Task statement: Find the line with "Where should I click to: Collapse" in the entries below, then reproduce it and every line after it down to and including the line with "Task: Open the Iff2icon drawer", exactly.

== Source information ==

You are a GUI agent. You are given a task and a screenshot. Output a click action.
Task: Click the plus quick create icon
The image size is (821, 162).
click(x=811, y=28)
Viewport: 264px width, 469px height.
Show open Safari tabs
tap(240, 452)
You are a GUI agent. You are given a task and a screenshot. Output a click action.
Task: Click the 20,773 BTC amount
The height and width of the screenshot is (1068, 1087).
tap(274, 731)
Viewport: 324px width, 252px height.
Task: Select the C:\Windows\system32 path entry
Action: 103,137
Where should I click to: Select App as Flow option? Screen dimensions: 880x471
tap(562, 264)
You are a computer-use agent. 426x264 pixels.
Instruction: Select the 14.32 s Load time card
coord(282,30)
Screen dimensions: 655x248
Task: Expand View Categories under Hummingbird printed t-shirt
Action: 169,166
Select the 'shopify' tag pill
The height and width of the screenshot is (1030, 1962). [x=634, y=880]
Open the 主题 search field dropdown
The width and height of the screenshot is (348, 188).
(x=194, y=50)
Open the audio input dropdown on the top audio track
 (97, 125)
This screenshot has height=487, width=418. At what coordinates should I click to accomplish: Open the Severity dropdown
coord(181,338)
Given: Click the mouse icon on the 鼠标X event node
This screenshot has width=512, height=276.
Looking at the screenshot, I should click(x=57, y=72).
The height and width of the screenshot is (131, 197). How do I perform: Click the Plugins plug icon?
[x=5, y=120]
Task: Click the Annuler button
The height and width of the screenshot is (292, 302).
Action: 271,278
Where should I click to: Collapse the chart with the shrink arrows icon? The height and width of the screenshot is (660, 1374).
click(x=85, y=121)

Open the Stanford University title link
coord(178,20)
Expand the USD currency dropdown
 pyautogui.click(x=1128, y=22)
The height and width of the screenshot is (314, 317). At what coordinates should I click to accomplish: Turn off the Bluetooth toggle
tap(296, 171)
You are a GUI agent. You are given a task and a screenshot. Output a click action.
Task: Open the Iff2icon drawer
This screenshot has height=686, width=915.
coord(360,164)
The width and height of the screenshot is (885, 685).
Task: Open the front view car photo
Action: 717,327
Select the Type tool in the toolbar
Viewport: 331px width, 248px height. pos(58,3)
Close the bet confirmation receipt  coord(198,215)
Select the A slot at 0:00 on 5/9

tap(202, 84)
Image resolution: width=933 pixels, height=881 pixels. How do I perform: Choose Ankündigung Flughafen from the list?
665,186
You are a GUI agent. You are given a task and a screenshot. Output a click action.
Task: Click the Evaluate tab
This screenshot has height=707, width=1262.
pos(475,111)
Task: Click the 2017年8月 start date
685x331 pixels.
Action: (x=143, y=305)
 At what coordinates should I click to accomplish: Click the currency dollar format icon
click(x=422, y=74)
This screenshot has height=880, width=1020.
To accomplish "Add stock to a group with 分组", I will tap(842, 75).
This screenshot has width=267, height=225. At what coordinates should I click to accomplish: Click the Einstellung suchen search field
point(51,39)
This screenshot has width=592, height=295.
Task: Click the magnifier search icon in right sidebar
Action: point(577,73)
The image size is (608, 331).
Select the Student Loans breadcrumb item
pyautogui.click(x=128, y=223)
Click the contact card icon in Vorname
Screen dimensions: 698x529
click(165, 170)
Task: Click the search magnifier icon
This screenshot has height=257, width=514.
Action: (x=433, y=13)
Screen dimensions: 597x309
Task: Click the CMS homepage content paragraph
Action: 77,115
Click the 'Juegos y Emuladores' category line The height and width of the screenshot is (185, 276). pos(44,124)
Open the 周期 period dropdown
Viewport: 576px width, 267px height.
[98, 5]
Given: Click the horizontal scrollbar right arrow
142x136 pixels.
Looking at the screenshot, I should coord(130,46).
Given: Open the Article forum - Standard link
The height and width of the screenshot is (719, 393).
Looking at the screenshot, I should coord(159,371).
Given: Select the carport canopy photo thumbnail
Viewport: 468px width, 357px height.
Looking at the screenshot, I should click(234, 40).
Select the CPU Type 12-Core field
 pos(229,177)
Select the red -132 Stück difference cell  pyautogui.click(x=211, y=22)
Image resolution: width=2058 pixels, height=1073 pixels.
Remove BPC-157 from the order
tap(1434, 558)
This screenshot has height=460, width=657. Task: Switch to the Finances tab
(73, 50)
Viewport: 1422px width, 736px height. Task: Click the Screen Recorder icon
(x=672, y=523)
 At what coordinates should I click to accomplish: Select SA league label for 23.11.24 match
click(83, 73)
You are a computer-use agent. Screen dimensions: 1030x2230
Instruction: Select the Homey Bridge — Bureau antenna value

===

Solution to this task:
Where should I click to: Collapse the chart with the shrink arrows icon? The height and width of the screenshot is (660, 1374).
click(x=85, y=121)

Open the Stanford University title link
coord(178,20)
Expand the USD currency dropdown
 pyautogui.click(x=1128, y=22)
The height and width of the screenshot is (314, 317). At what coordinates should I click to accomplish: Turn off the Bluetooth toggle
tap(296, 171)
You are a GUI agent. You are given a task and a screenshot. Output a click action.
Task: Open the Iff2icon drawer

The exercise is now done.